As times change so do aesthetics, so different cultures have come to prominence at different times. But that does not make them better, only the voice of the age. For a time the height of design finesse was Italian, but today it has become moribund and dry.

I don't think I can ever say that I have truly created something by accident. But neither does the incipient, generative part of the creative process happen "by design", as in a rational, linear process. I've always said that creativity cannot be willed. Our world today is very linear, very dominated by left-brain hemisphere thinking, which is powerful rationally but limited creatively. Creativity happens in the right hemisphere and quite differently - you have to create the right conditions and wait to see what comes out. The more you try to force it, the less likely you are to get anywhere. I compare it to Robbie Burns' "timorous beastie", who has to be slyly coaxed out of his hole by pretending you are not looking. Essential to this process is calm and lack of distraction, achieved by shutting down the superficial and incessant chattering of the left brain. it is fascinating to read how many other artists have expressed exactly the same thing - for instance, Bob Dylan said precisely this about his poetry.

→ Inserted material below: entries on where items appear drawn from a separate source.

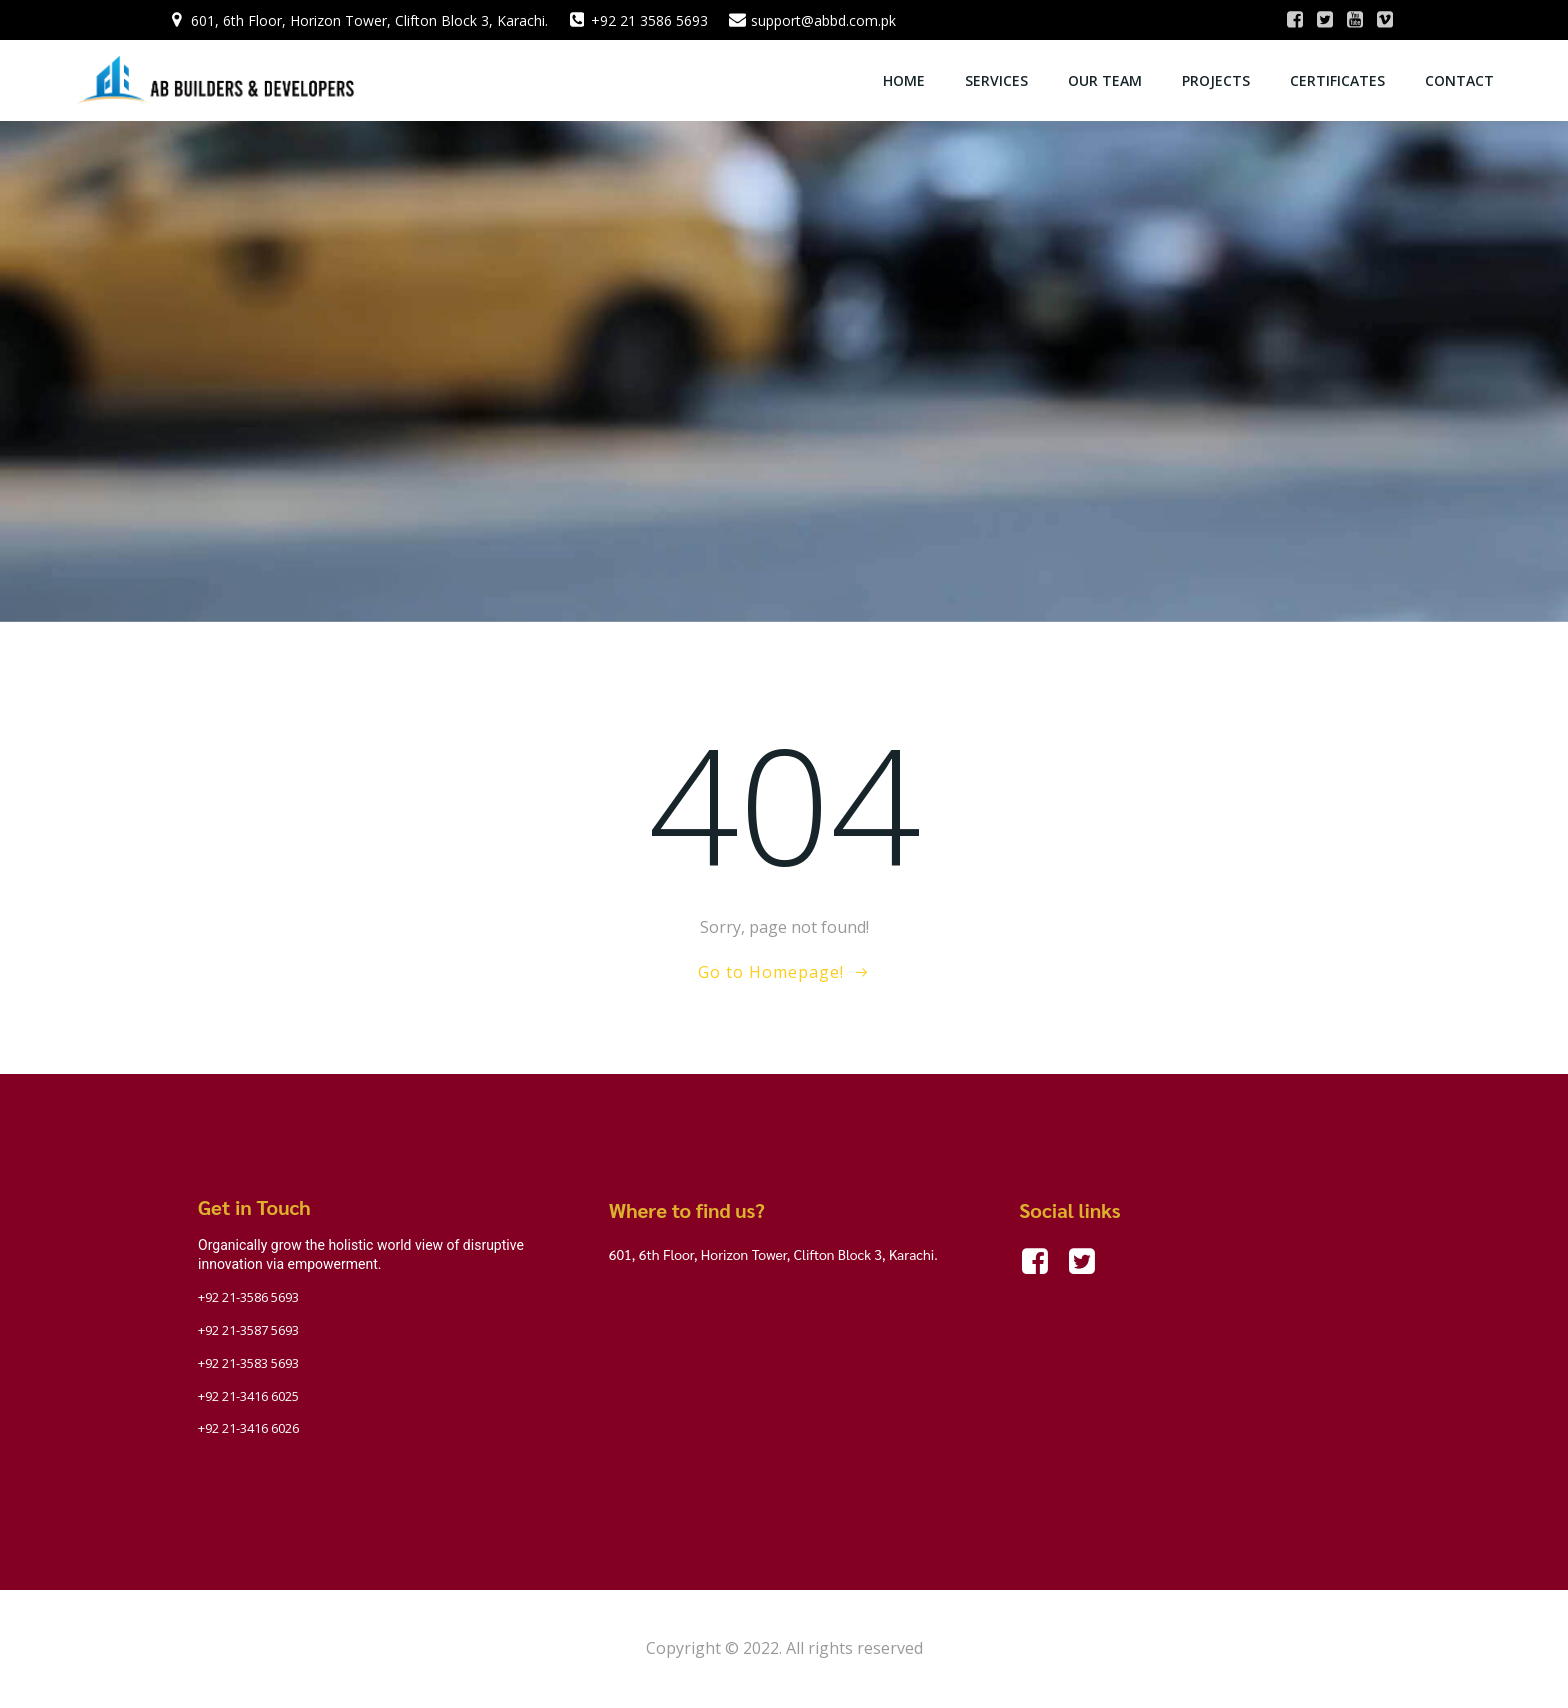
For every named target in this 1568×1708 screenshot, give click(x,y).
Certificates (1337, 80)
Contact (1459, 80)
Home (904, 80)
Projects (1216, 80)
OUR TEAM (1105, 80)
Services (996, 80)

If I didn't have to live in a house I'd live on a yacht as a nomad on the oceans. Nomads own very little out of necessity, so they have nothing to defend or to fight for. And what they do have is very precious and carefully chosen. They are not confined by political dogma or nationalism. Nomadic thinking is free to wander across disciplines, governed by its own navigational systems. Nomads learn to acquire their spiritual sustenance from the natural world around them - in this context accumulated stuff is meaningless. For me, in our current world of gross excess, this is very appealing.

If I were a colour, on a colour chart, I would be purple. And my name would be Hendrix.

New Zealand could do with more equality. From being proudly egalitarian we have become one of the most financially unequal societies, driven instead from the top by smug self-righteousness.

The material I most love to work with has always been wood, which is also the most challenging because every piece is different and inherently unstable.

The overriding philosophy I abide by in life and in design is "dare, never grudge the throe!" (Robert Browning in Rabbi Ben Ezra). I would rather live on the edge, taking risks and sometimes failing, than to not even try.

David Trubridge is a designer and furniture-maker based in Hawkes Bay.